Et il est sûr que les musulmans, eux-mêmes, seront les premiers à tirer un grand profit de cette auto-critique historique, à commencer par ceux de notre pays jetant l’anathème sur tous ceux qui ne leur ressemblent pas
En effet, la lutte contre les confréries soufies prônée par les nouveaux adeptes du wahhabisme passe par une négation des autres possibilités d’expression religieuse. Les tenants de cette lutte s’autoproclament ahl al-sunnah wa al-jamâ ‘a « les gens de la tradition et de la Communauté », en en excluant tous les autres ! Sans aucune explication ou réflexion critique sur cette dénomination, ils présentent leurs mouvements, vassaux de courants théologico-politiques étrangers aux traditions africaines, comme étant la seule possibilité de rester dans le giron de la « ‘Ummah » et dans ce qu’ils conçoivent comme étant la sunnah. C’est pourquoi, il serait nécessaire de revenir sur cette dernière notion pour mettre fin à une démarche obscurantiste et intellectuellement malhonnête dont le but finale est d’exclure pur avoir le monopole.
Le terme sunnah est souvent traduit par « tradition prophétique ». Mais il ne faudrait pas perdre de vue les manipulations qu’elle a subies ainsi que le caractère arbitraire des différentes définitions qu’on lui prête. Englobant aussi bien les gestes que les paroles attribuées au prophète de l’islam, ce terme est finalement victime des conflits idéologico-politiques ayant marqué l’histoire de l’islam dès les premières années qui ont suivi la mort du Prophète Mohamed en 632.
Le climat politique et le contexte social furent tellement confus et complexes que ce que les uns considéraient comme sunnah, tradition prophétique conforme à l’orthodoxie pouvait bien être pris, par d’autres, pour des « innovations blâmables », bid’a, du domaine de la « déviance », en quelque sorte. C’est un peu la même ambiguïté qui entoure la citation du fameux hadîth selon lequel le prophète aurait prédit que sa communauté se diviserait en soixante dix sept « firqa », tendances ou groupuscules et qu’une seule sera parmi les sauvés ! Raison pour laquelle, il ne faut pas tomber dans l’imprudence de certains islamologues qui traduisent « sunna » ipso facto par « orthodoxie islamique ».
Ceux qu’on appelle les sunnites, dans la subdivision des courants islamiques, ne sont pas les seuls à adhérer à la « sunnah prophétique », en tant que pratiques et mode de vie, selon ses différentes lectures. Les chiites duodécimains, par exemple, se réfèrent, eux aussi, à une sorte de sunnah, autrement définie avec un corpus de hadiths différents (comme celui de Ja’far al-sâdiq, par exemple). Ils ajoutent, au modèle prophétique, celui de leurs imams parmi lesquels Ali, genre et cousin du Prophète, son fils Hussein et d’autres appartenant aux Ahl al-Bayt (membres de la famille du Prophète).

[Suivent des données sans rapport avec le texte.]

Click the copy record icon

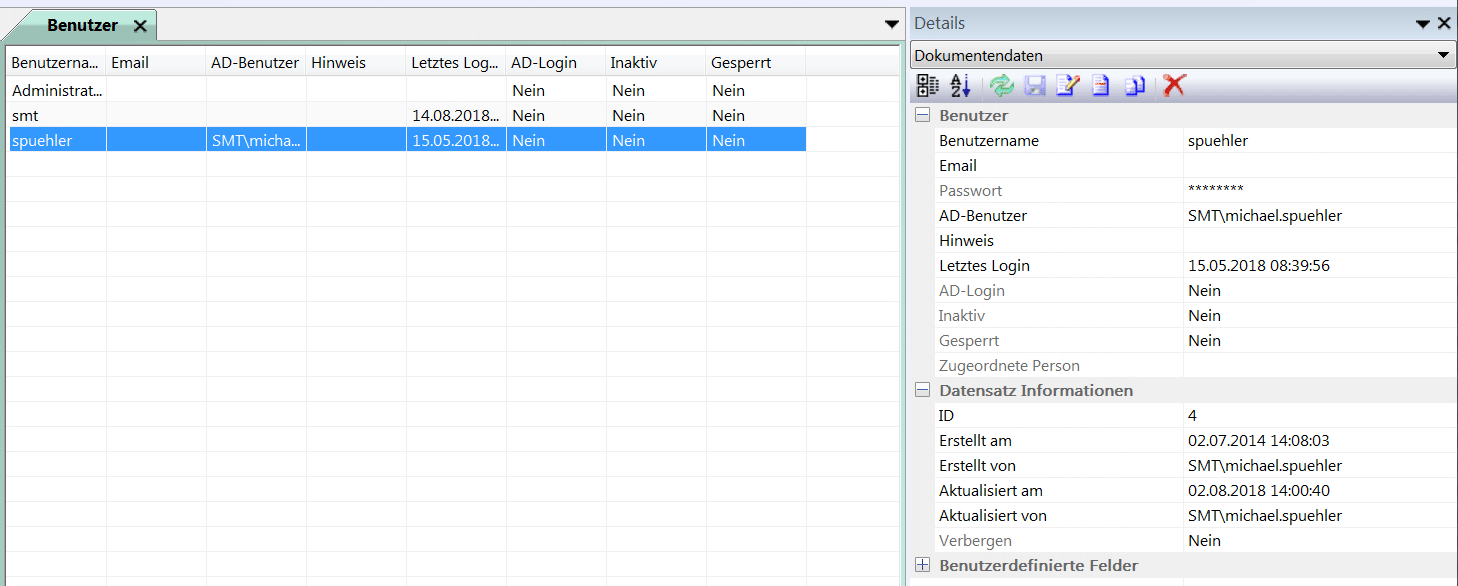(x=1134, y=86)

Bref, de quoi à manier ce terme avec beaucoup de précautions. Il est vrai que ceux qui, dans le cadre de l’islam sénégalais, en revendiquent, aujourd’hui, le monopole ne fournissent pas tout ce travail d’explication et de contextualisation. On peut même penser qu’ils se complaisent bien dans ce flou terminologique qui cache bien des intentions non avouées.
Cette manière d’approcher l’islam, hors de l’Histoire, a fait le « chou gras » de journalistes et d’une certaine presse en quête de sensationnel., beaucoup plus vendeur.
Il y a, ainsi, quelques fois une curieuse similitude entre l’approche intégriste et et celle de la presse sensationnelle des faits islamiques. ans cette démarche, on qualifie d’islamique tout et son contraire et la connaissance objective d’une religion-mosaïque cède, de plus en plus, aux ouï-dire, aux présupposés et aux stéréotypes. Finalement, cette religion est caricaturée et réduite à un monothéisme particulièrement monolithique, sans histoire et hors de l’Histoire qui déterminerait tout sans subir aucune autre détermination comme le décrie Mohamed-Chérif Ferjani.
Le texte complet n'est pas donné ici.